Hell, we're all so tired of just trying to become knowledgeable about today's issues, we're running ourselves ragged and incapable of offering the support to our DEMs before there's another big blow up of monkey shit hitting the fan on a DIFFERENT subject.
Congress jumps from health care to gay issues to farm bills to Iran to Iraq to Afghanistan, every single day.
We're perpetually in CRISIS mode. With a new crisis every damned day.
nadinbrzezinski
(154,021 posts)But the Tafft Hartley act of 1947 started the war against labor. No, did not start with PATCO. IT allowed for the rise of Right to Work States and the slow, in the beginning, almost imperceptible, war against Unions. This was the first reaction to The New Deal from Republicans that was successful, They have been trying to get rid of this since 1935.

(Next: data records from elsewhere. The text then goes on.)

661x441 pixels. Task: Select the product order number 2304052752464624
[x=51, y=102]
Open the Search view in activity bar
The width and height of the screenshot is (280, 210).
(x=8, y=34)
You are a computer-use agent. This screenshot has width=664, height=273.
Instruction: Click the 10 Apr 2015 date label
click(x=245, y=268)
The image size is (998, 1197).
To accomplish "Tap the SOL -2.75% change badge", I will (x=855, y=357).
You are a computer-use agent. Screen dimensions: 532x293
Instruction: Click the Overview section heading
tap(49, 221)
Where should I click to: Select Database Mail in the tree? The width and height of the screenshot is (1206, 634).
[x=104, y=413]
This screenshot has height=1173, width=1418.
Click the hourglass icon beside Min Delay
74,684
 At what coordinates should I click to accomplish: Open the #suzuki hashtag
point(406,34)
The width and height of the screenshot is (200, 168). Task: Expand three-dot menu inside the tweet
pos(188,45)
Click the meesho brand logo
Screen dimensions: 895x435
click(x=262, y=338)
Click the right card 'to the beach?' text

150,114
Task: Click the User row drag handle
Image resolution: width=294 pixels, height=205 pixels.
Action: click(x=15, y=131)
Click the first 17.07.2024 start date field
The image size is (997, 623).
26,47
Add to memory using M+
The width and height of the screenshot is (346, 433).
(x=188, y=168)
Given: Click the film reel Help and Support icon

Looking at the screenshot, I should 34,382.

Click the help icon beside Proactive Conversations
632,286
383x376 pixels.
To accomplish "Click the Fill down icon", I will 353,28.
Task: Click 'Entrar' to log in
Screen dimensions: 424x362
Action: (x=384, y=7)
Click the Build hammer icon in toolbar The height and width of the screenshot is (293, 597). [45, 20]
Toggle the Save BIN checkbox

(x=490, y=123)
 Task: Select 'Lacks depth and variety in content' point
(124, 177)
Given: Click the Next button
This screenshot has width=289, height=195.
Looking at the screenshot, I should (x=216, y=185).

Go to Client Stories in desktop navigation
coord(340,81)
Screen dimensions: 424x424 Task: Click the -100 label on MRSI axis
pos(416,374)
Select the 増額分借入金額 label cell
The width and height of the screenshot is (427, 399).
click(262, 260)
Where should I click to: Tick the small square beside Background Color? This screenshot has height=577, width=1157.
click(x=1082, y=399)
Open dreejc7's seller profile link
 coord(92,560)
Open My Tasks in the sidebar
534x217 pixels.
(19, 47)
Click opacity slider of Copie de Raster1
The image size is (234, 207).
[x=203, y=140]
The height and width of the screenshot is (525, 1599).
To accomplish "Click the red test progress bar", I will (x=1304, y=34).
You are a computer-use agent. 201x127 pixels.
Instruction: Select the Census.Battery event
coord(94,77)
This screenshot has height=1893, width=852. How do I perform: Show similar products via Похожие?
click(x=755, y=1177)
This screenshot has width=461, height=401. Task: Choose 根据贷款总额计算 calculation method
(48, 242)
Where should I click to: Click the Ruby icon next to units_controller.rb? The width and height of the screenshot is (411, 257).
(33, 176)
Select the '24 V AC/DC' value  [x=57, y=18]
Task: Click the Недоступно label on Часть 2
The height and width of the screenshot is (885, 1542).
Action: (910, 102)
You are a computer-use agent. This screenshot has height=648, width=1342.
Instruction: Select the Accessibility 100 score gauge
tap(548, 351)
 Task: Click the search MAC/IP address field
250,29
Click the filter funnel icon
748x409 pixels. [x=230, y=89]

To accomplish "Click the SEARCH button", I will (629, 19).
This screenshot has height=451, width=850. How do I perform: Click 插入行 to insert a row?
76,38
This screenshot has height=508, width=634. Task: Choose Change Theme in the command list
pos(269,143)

The 1950s also saw the begging of the civil rights movement that finally exploded with the deployment of the 101 to a certain HS (That Clinton attended a few years later) and the rise of the right wing in the south. Until the passage of the 1965 civil rights act, the South was Democrat, and conservative... these days it is Republican and Conservative. The only thing that changed was party allegiance. Thurmond was a Democrat until he became a Republican by the way.
1965 can be seen, and has been seen, as the natural end, in some ways, of the Civil War.
1964 (which we may see a repeat off this year) was also a seminal year for the American right. which was emerging from the 1950s in establishing the beginnings of an intellectual basis for it. Goldwater got trounced, seriously trounced. SO the Republicans not only started their designs on media and county seats, but also organized and kicked the crazy uncle out... at the time the John Birch Society, also formed by the Koch family, in that case dad.
Watergate got the Republicans desperate to impeach a President, why you got partly the whole Monica Lewinsky scandal, and Reagan was the beginning of a Conservative revolution that has crested. I forgot, dummy me, the PATCO strike was the true accelerant to the war on labor, and then you have Globalization and the lowering of our standards of life for the sake of everybody else.
This is pretty much the Cliff's Notes of this.
AndyTiedye
(23,500 posts)It was Goldwater who got trounced in 1964.
I cast my first Presidential vote in 1972, for George McGovern. At least he won the state I was living in at the time.
nadinbrzezinski
(154,021 posts)Will correct
JaneyVee
(19,877 posts)profits over people not only became a cancer to our society, it is shredding the very fabric of our democracy. Hoarding cash & firing people became signs of power, while having compassion became passe. It has eroded our unity as well. When Reagan said "Govt is the problem" it undermined democracy & waged a war on our own Govt., the very reason for the Constitution. Since then the problems we face is one where it is believed the Govt can no longer be used as a force for good, hence no more Hoover Dams or any other major Govt achievements, leaving us feeling distant, oppressed, & un-unified. We have become a slave to the almighty private sector who we are told shall be the only ones to be allowed to save us. Until then you will be starved bare & wait in their mercy or die. We can end unemployment right now with the Federal Govt, but Govt has become a dirty word. Even those on assistance are now referred to as parasites. Humanity has become devoid of empathy.
Tierra_y_Libertad
(50,414 posts)For what's happened since, see Rome, Britain, and other empires and the histories of their descent into has-been.
Junkdrawer
(27,993 posts)All these forces caused our economy to become more financial services based and less manufacturing based. More Imperial, less democratic.
All this was rationalized by a War on Communism, and, when the USSR fell, a War on Terror.